But you know, we, we still got stuff. And it’s like, well, no. Like, you know, because you can get them from anywhere, you know. Yeah. Yeah. Like, and there’s some, there’s some companies that will only do.. they have, it was always set up as UK and Ireland distribution and so we still have to go through it and it’s just a disaster.
Yeah. You know, and it’s usually just kind of led to us, just as said, finding someone else or just not carrying the stuff. Mm-hmm. Because, you know, like it’s just not enough of our business. It’s kind of not important enough to what we do to deal with it. Okay. Like, one big advantage with the green coffee is that, you know, there’s no vat on it because it’s a raw material and all that.
Mm-hmm. So that’s one thing. At least we didn’t have to deal with all that. Yeah. But as I said, it didn’t affect us hugely. But like for example, on our website now, we don’t, don’t really ship stuff to the UK just because, yeah. You know, it’s a shame, like, like it wouldn’t have been a big part of our business.
Mm-hmm. And if it was, you know, there’s plenty of roasters around who do, and they’re looking to grow into that market. But for us it’s just like, no. Yeah. They just made it a bit too awkward for us.

**DATASET SECTION**
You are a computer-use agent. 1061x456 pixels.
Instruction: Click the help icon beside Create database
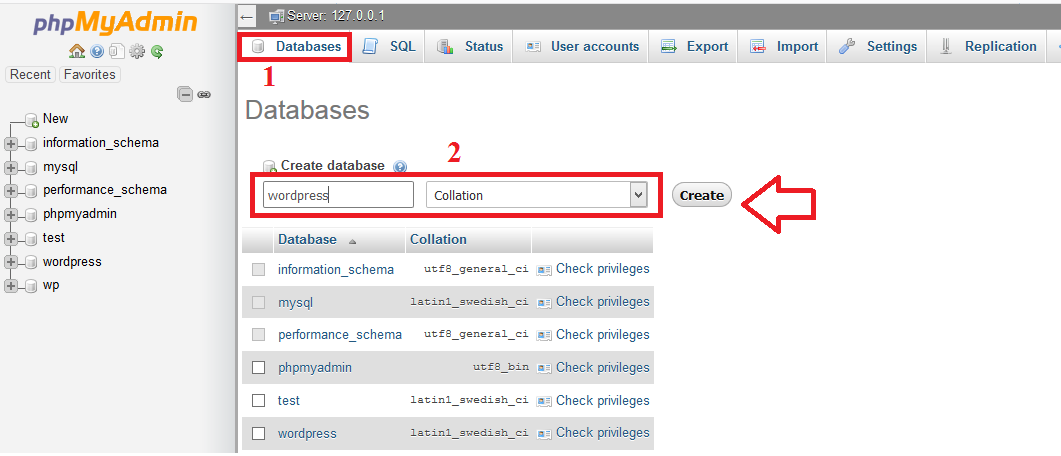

**GIVEN EXERCISE**
Using the conversation transcript above, list each way the speaker says their business has ended up dealing with suppliers or customers connected to the UK.

**REPLY TO THE EXERCISE**
- With some companies whose distribution was always set up as UK and Ireland, they still have to go through that arrangement.
- They find someone else to supply the goods.
- They stop carrying the goods.
- They don't really ship goods to the UK from their website now.